Algae (photosynthetic organisms) are an extremely diverse group ranging from single celled organisms to giant kelp that can reach 65m length. There are 550 species of algae recorded in the Greek seas, forming the base of most food webs in the littoral ecosystems. This is due to their ability to convert the sunlight into energy that can be utilized by other marine organisms in higher trophic levels. This takes place where there is enough light penetration for photosynthesis to occur (usually down to 40m), so mainly in the littoral ecosystem.
Seagrasses are rooted flowering plants that have evolved to live in the marine environment. They are also primary producers, forming meadows which are very important to many species of fish, invertebrates and birds. Seagrass beds play a vital role in sheltering the coast from wave action and erosion. In the eastern Mediterranean, four species of seagrass are found; Posidonia oceanica, Cymodosea nodosa, Zostera noltii and Halophila stipulacea. Posidonia seagrass, named after the Greek sea god Poseidon, is of exceptional importance to the eastern Mediterranean, remaining one of the Archipelagos’ research and conservation priorities.
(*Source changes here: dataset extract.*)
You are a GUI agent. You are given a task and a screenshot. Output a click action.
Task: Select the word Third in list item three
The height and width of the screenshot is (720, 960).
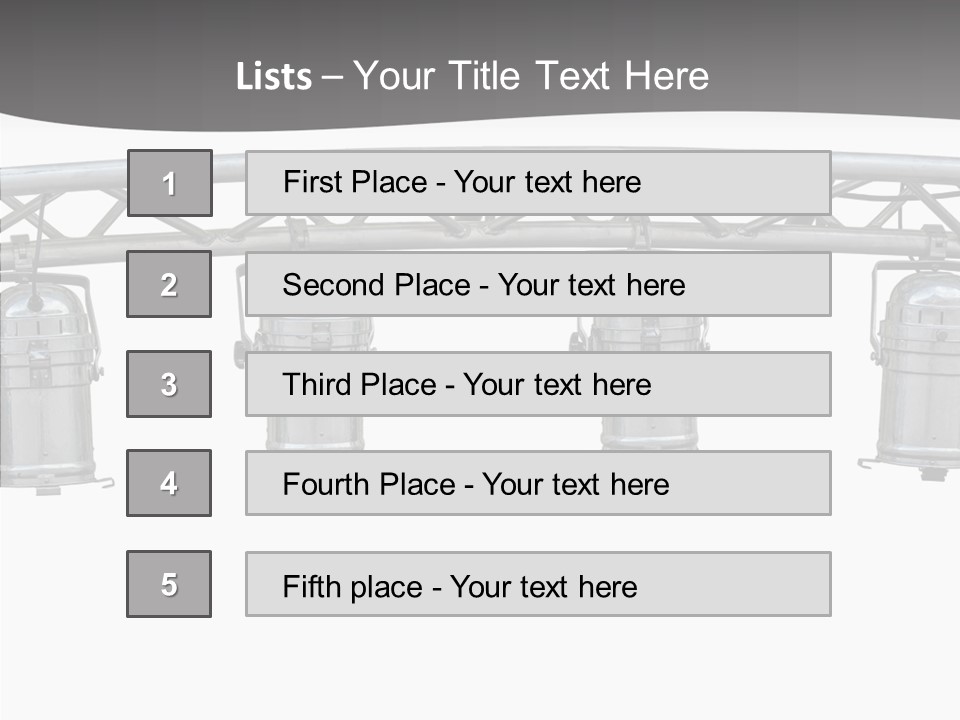pos(317,384)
There are over 600 species of fish in the Mediterranean, 86 of which are endemic to the area. They can be seen in various sizes, shapes and colors, due to each species’ unique adaptions which allow them to thrive in their own place in the marine ecosystem. They range from the immense size of the basking shark, which can reach a length of up to 8 m, to the small and intricate sea horses that are just a few centimeters long.